WHAT YOU NEED TO DO:
Nothing but the lines below from the one holding "You are a computer-use" up to and including the one holding "Viewport: 601px width, 646px height." should be copied, exactly and without pictures.

INPUT DATA:
........

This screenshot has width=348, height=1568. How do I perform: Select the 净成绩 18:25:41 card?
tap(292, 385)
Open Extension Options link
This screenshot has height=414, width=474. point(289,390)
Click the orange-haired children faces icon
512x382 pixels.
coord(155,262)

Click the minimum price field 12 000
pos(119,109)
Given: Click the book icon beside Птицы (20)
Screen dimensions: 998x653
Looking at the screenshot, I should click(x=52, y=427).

........

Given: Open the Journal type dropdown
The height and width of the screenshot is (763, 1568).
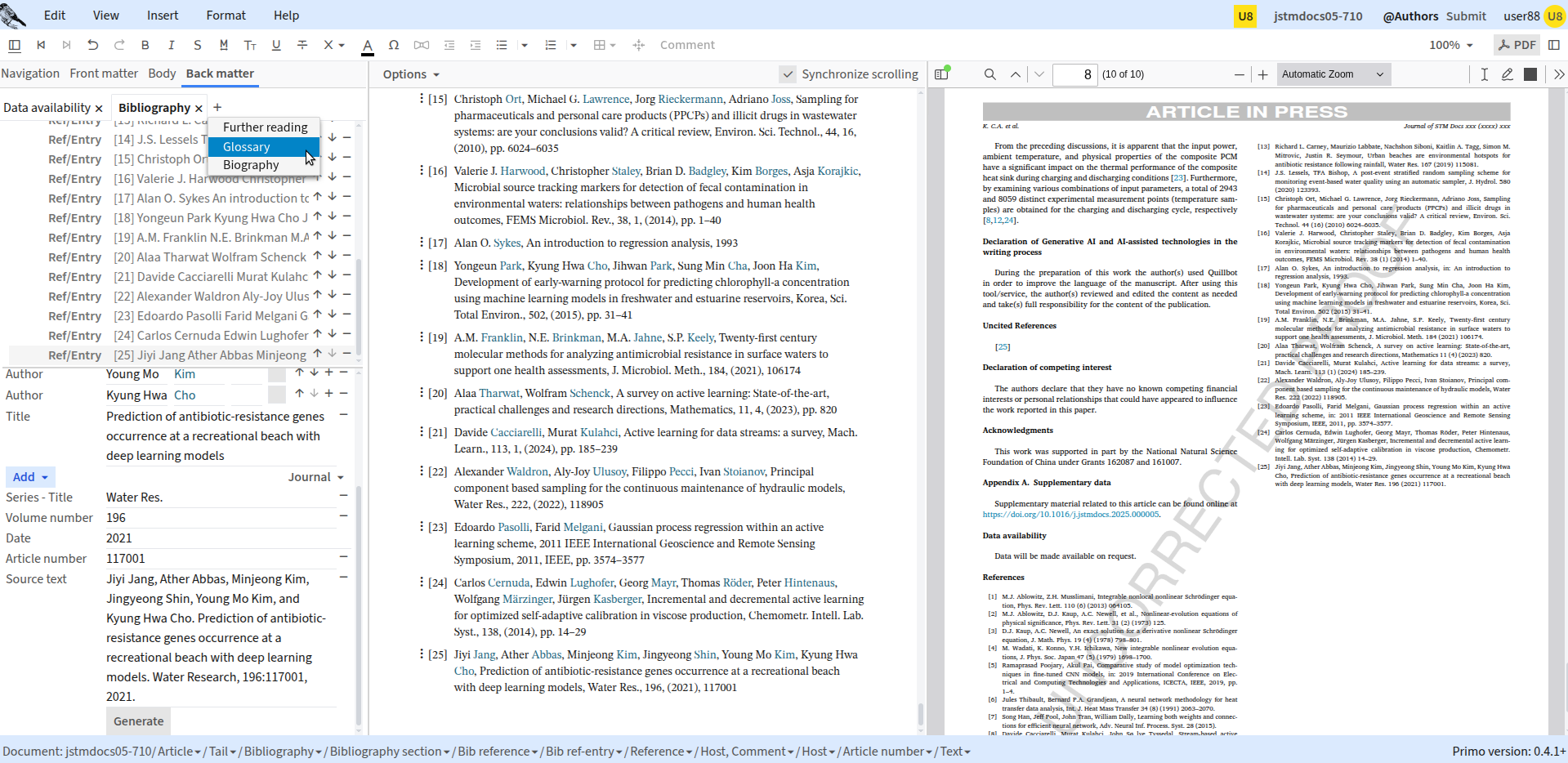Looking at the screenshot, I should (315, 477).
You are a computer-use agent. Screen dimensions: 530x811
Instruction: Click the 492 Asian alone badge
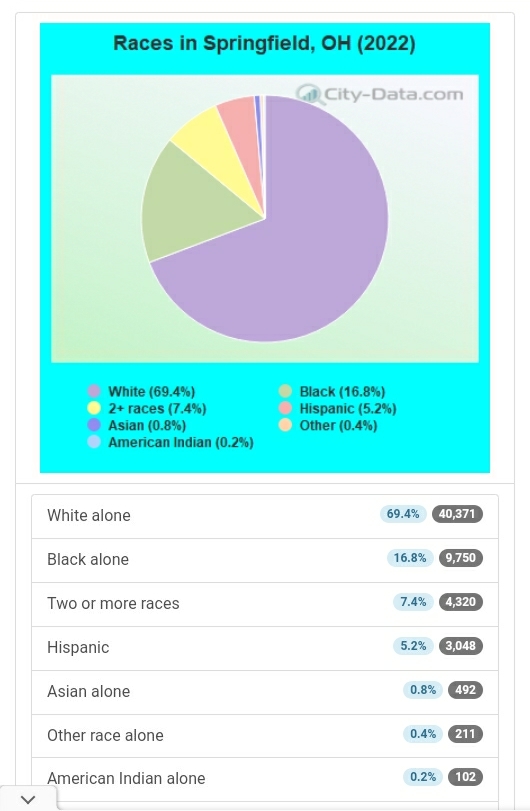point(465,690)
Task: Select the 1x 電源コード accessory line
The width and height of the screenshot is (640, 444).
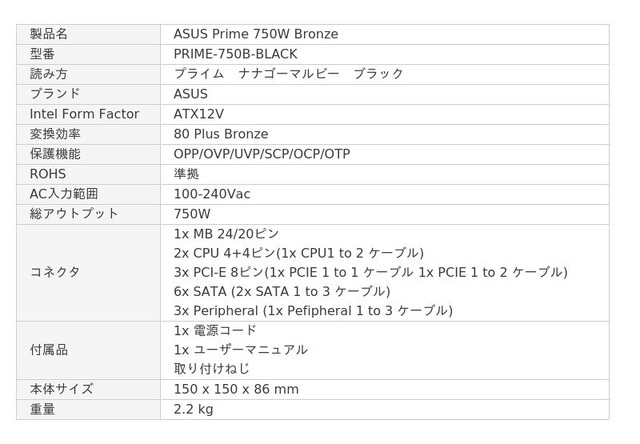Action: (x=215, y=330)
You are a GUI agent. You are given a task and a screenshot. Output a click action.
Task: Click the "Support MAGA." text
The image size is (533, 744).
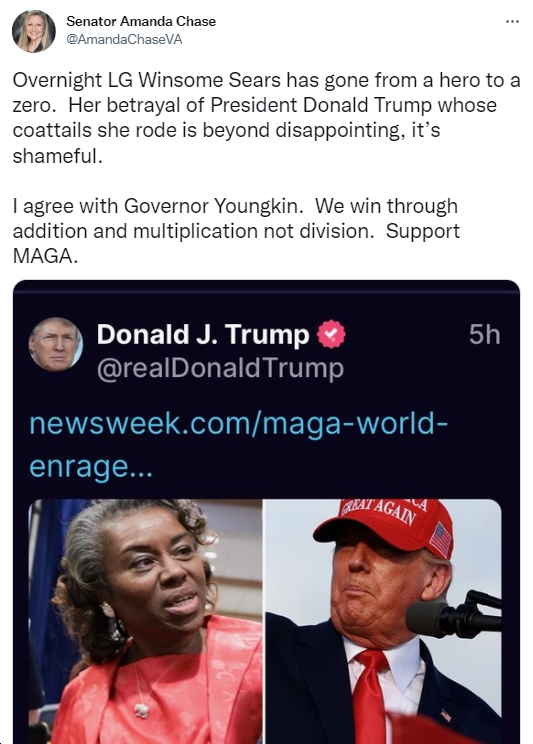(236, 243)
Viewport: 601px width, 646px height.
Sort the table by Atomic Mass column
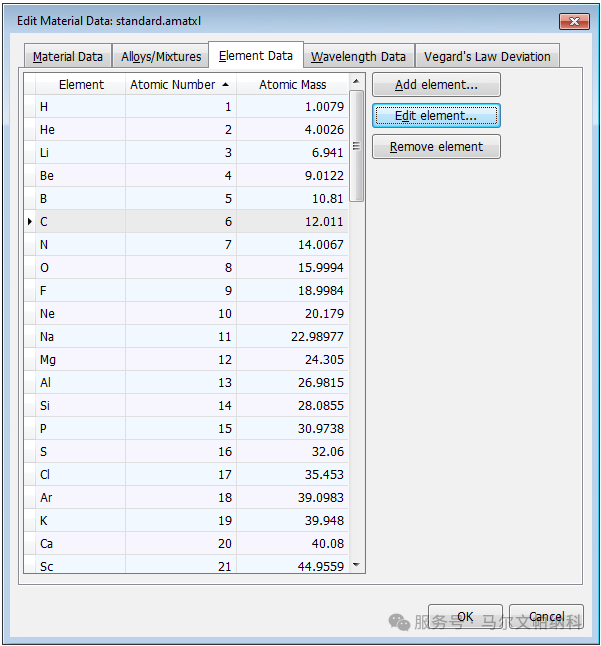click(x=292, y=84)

........

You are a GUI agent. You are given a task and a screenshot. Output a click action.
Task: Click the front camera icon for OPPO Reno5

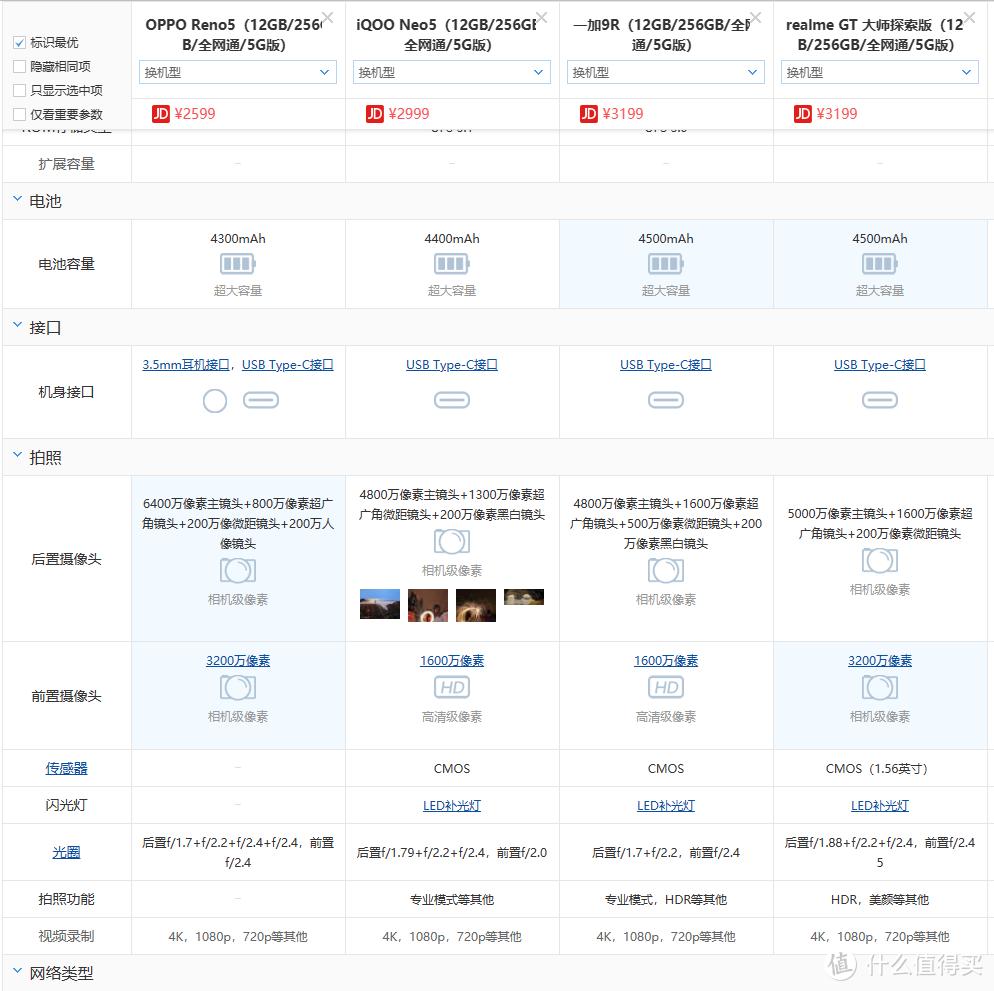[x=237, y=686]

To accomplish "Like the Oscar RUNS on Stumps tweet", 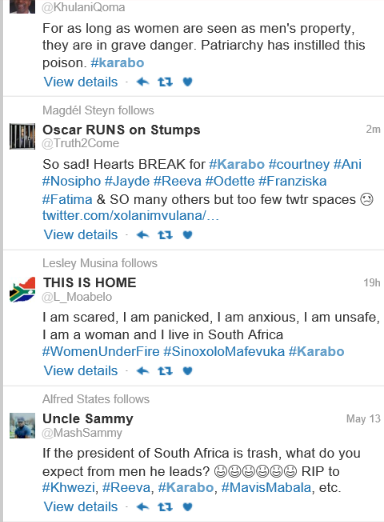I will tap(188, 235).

........

PROBLEM SOLUTION:
You are a computer-use agent. Screen dimensions: 530x811
Instruction: Click the 492 Asian alone badge
point(465,690)
Task: Select the 1x 電源コード accessory line
The width and height of the screenshot is (640, 444).
Action: (x=215, y=330)
You are a GUI agent. You are given a task and a screenshot. Output a click action.
Task: Click the "Support MAGA." text
The image size is (533, 744).
(236, 243)
Viewport: 601px width, 646px height.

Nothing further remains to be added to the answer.